Esta interrogante sirve de base para el clásico del cineasta, quien la desarrolla a través una mescolanza de cultura pop decadente, un depravado grupo glam-punk que desea convertirse en leyenda y la policía perdiendo los estribos ante casos que no parecen tener conexión.
El conjunto de sucesos está repleto de simbologías muy propias de la impronta dramática de Sono, así como de verdades entre líneas que encontraremos desde los primeros minutos de la película. Los mismos instantes que se han ganado con creces un espacio en el cine gore, al mostrarnos cómo un grupo de 54 estudiantes de secundaria salta frente a un tren en la estación Shinjuku.
Aquel es sólo el comienzo de la invitación que recibimos como audiencia, con un estilo elegante y que juega con el límite del humor negro, para que elaboremos nuestra propia interpretación sobre lo que serán casi dos horas de producción.
En esa exégesis nace el debate real, más allá del tópico delicado del suicidio y de los litros de sangre que salpicarán nuestra pantalla: ¿existe una visión más correcta que otra sobre lo que quiso decir la película?

■ **Datos de origen**
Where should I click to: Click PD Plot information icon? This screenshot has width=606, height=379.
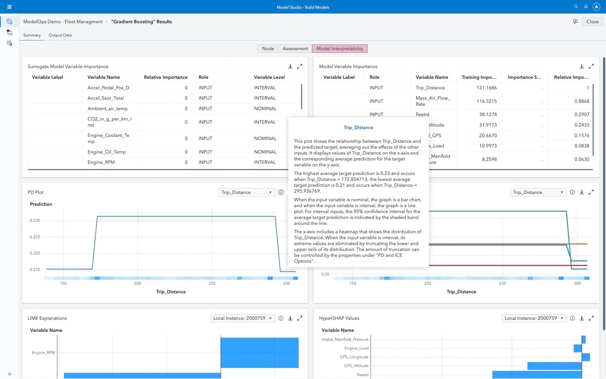click(281, 192)
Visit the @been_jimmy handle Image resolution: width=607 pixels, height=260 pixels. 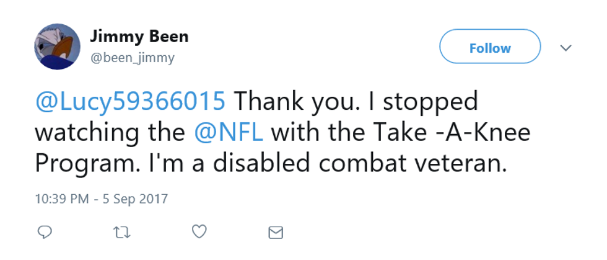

■ **Consignas**
- 1) Repite, sin cambiar nada, todo lo que hay en el texto sobre la película de Sono desde "Esta interrogante sirve" hasta "parecen tener conexión.".
- 2) Según el texto sobre la película de Sono, ¿por qué los primeros minutos de la película se han ganado un espacio en el cine gore?
- 3) Sigue escribiendo el texto sobre la película de Sono a partir de donde termina.
El listado viene de otra fuente.

■ **Respuestas**
- 1)
Esta interrogante sirve de base para el clásico del cineasta, quien la desarrolla a través una mescolanza de cultura pop decadente, un depravado grupo glam-punk que desea convertirse en leyenda y la policía perdiendo los estribos ante casos que no parecen tener conexión.

- 2) Porque en ellos se muestra cómo un grupo de 54 estudiantes de secundaria salta frente a un tren en la estación Shinjuku.

- 3)
Ciertamente, no. Las primeras críticas —muchas de ellas abundantes en sitios como IMBd y Rotten Tomatoes —caen en el paradigma común de considerar a Suicide Club una historia sin pies ni cabeza. Una que está creada en base a agujeros narrativos y que se sirve del impacto provocado por sus violentas escenas.
Otra corriente de opinión asevera que debe apreciarse bajo una perspectiva oriental para comprender el sentido que tiene más allá de la moral religiosa católica y sus derivados. Lo anterior, explicado en que la muerte aquí representaría una catarsis no equivalente al término de la existencia, sino que sólo al de un ciclo (alías, reencarnación). Una forma “válida” de reiniciar la búsqueda con la que cada vida comienza.
“¿Cuál es tu conexión contigo mismo?”
Con esta frase, Sono nos reitera cuánto nos hemos perdido a la hora de identificar lo que realmente importa. Para ello, su herramienta literal es la figura del detective Kuroda —interpretado por el icónico Ryo Ishibashi (Audition, 1999)—, quien debe tocar fondo para caer en cuenta de que ha dirigido su energía, tiempo y atención hacia lo equivocado.
A través de un niño (una sutil metáfora de la sabiduría en su estado más primario), se nos expone que la conexión que tiene Kuroda con los demás es plausible, estado muy distinto a su vínculo consigo mismo como individuo. Aquí la muerte de su familia se transforma en el golpe de realidad que le hace despertar cuando el infante le asegura que “entiende la relación con su esposa e hijos”, pero que eso no es suficiente.
La pregunta del subtítulo, entonces, se reitera. En una suerte de reeducación personal, Kuroda opta por el mismo camino que todos los casos que ha estado investigando: se quita la vida. Y, con esto, se disocia de los valores fundamentales que tanto creía tener.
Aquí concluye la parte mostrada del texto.